Share

BAB 5

Danang mengerakkan lehernya yang semakin kaku. Darah yang keluar terus dari dada membuat  semakin kehilangan tenaga. Tapi ia masih bisa mengenali baju yang di maksud oleh putrinya. Indah benar-benar telah mempersiapkan semua dengan sangat matang termasuk baju terakhir yang digunakan oleh Faiz saat ...

"M-maaf ..." Danang berusaha mengeluarkan suaranya. 

"Maaf? Ayah bilang maaf? Apa dengan kata maaf Kang Faiz bisa hidup kembali?"

"Ayah jahat! Gara-gara janda murahan itu Ayah tega menjual ginjal menantu sendiri." 

"Ayah heran mengapa Indah tahu semuanya?"

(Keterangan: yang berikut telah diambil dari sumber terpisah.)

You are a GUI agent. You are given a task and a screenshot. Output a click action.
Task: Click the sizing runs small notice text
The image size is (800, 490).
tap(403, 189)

Indah mengguncang bahu Danang  yang  semakin lemah. Andai belati itu menikam tepat di bagian jantungnya mungkin ia tak akan merasakan rasa sakit yang menyiksa. Putrinya itu seperti sengaja ingin membuat ia mati perlahan dengan rasa sakit.

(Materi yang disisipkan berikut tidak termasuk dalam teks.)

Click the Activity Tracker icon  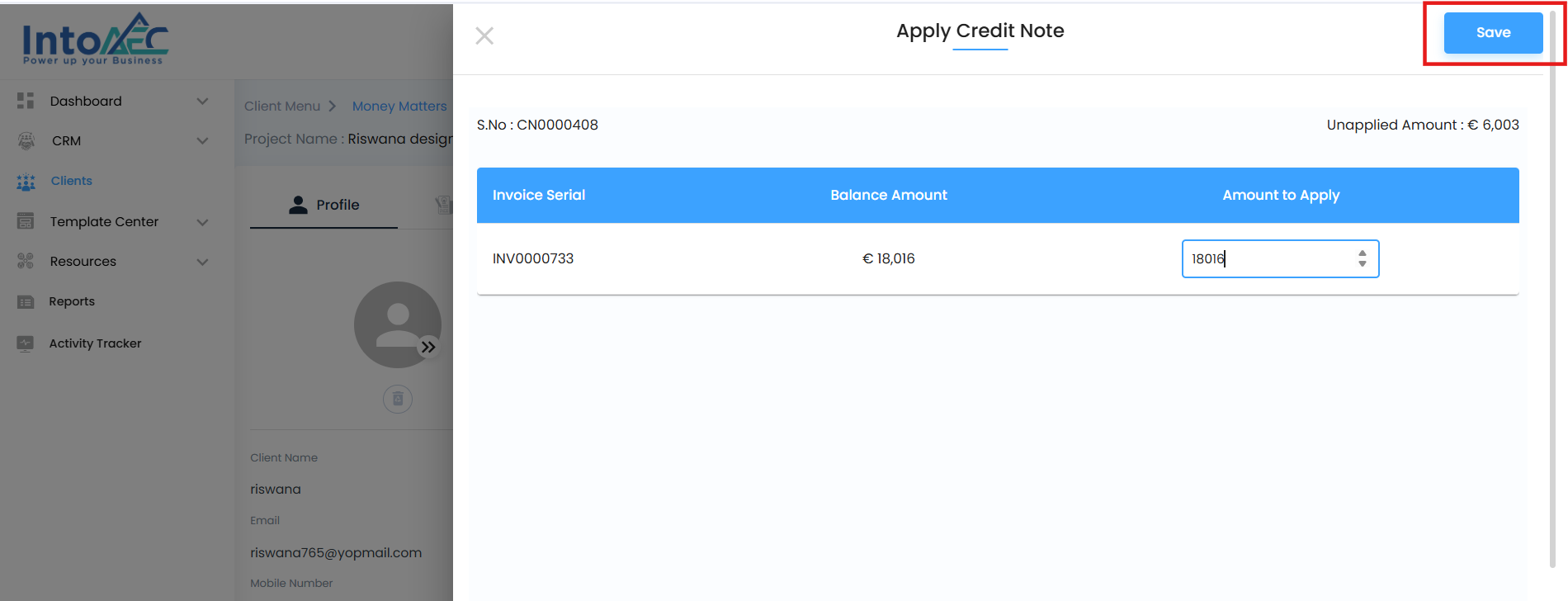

"Ayah tahu, gara-gara sejak kecil aku dipaksa minum obat pencegah kehamilan, kini rahimku kering. Padahal Ibu ingin sekali punya cucu," bisik Indah di telinga ayahnya.  

"Mengapa Ayah jahat sama Indah? Apa Indah ini bukan anak Ayah?" tanya Indah berteriak di telinga Danang.

"Setelah Ayah merenggut kesucian ku, Ayah juga merenggut nyawa suamiku." 

"Apa salah Kang Faiz? Dia itu sama seperti Indah, diam walau tahu kelakuan Ayah. Tapi mengapa Ayah tega membunuhnya, hah!" Jawab Ayah, jawab!"

"Lihat ini, noda darah di baju Kang Faiz. Itu tanda berapa banyak darah yang keluar dari ginjalnya yang dirobek paksa. Kasihan sekali Akang." Indah memeluk baju yang penuh noda darah sambil sesekali menciuminya.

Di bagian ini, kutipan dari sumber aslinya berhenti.